I don't have an internal procedures. I've two export procedures. One
does that actual task. The other has more bells and whistles but does
not have code to perform the actual task. It simply calls the other
procedure to perform the actual task.

These procedures have a few optional/omitable parameters. It is painful
to convert them to call yet another internal procedure that perform the
actual task. I sure wish RPG can just auto set the address of optional
parameter to null if not passed by the caller. Sigh...






"Scott Klement" <rpg400-l@xxxxxxxxxxxxxxxx> wrote in message
news:<mailman.1539.1225472921.13295.rpg400-l@xxxxxxxxxxxx>...
Hello,

Understand, I normally prefer to use OPDESC to figure out the length
when possible. Why make all the callers do the work when there is a
way
to figure it out internally ;).

I'm trying to understand the scenario... I'm envisioning that you
have multiple "exported" procedures available to the caller, and all
need to call an "internal" procedure and pass this data on to the
internal procedure.

The problem is, when you call the internal procedure, RPG populates
the
OPDESC with what THAT PROCEDURE knows about the variable instead of
what
the caller provided in it's opdesc.
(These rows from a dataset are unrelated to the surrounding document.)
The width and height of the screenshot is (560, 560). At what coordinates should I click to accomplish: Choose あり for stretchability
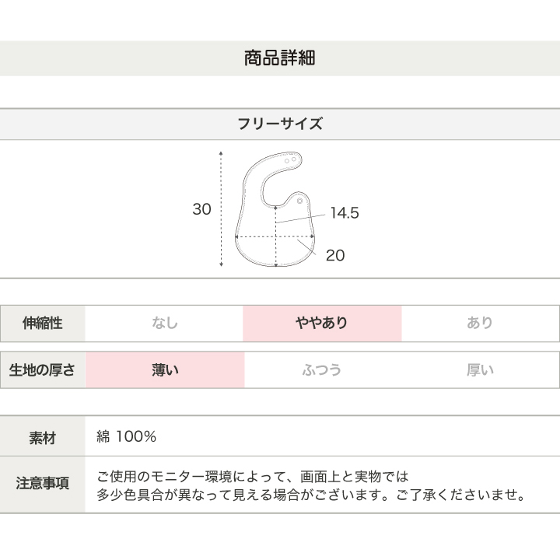pos(480,324)
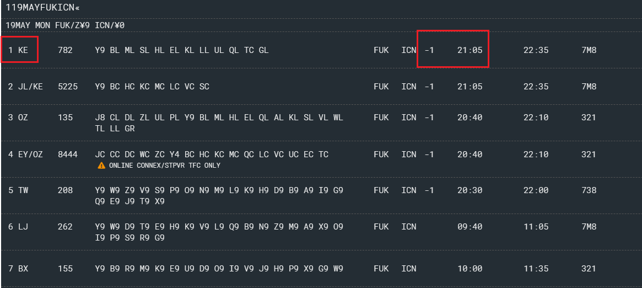
Task: Select flight line 7 BX
Action: [18, 269]
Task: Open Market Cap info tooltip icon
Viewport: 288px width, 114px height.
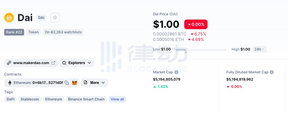Action: [x=176, y=72]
So if you have a 32k VARYING, it
passes 32k as the length, even if the caller only told you it was 4k.
(For example)

So... why use an OPDESC when calling the internal procedure? Why not
retrieve the length in the caller, and pass it as a parameter to the
internal procedure? Since that procedure is never called directly
from
the outside, there's no extra effort required by the caller. The
extra
effort is only required internally...

The alternative (and the way I usually do stuff like this) is to use a

VARYING string. Then RPG passes the length in the first two bytes of
the string itself. If you want callers to be able to pass a
non-varying
string, use CONST on the parameter, and RPG will automatically
transform
it to a VARYING and automatically set the length appropriately.

The disadvantage is that you can't use that for RETURNED values. For
returned values, I'd use the OPDESC approach instead, as outlined
above.
Unfortunately, that also means you need multiple front-ends if you
want to support both fixed-length and VARYING...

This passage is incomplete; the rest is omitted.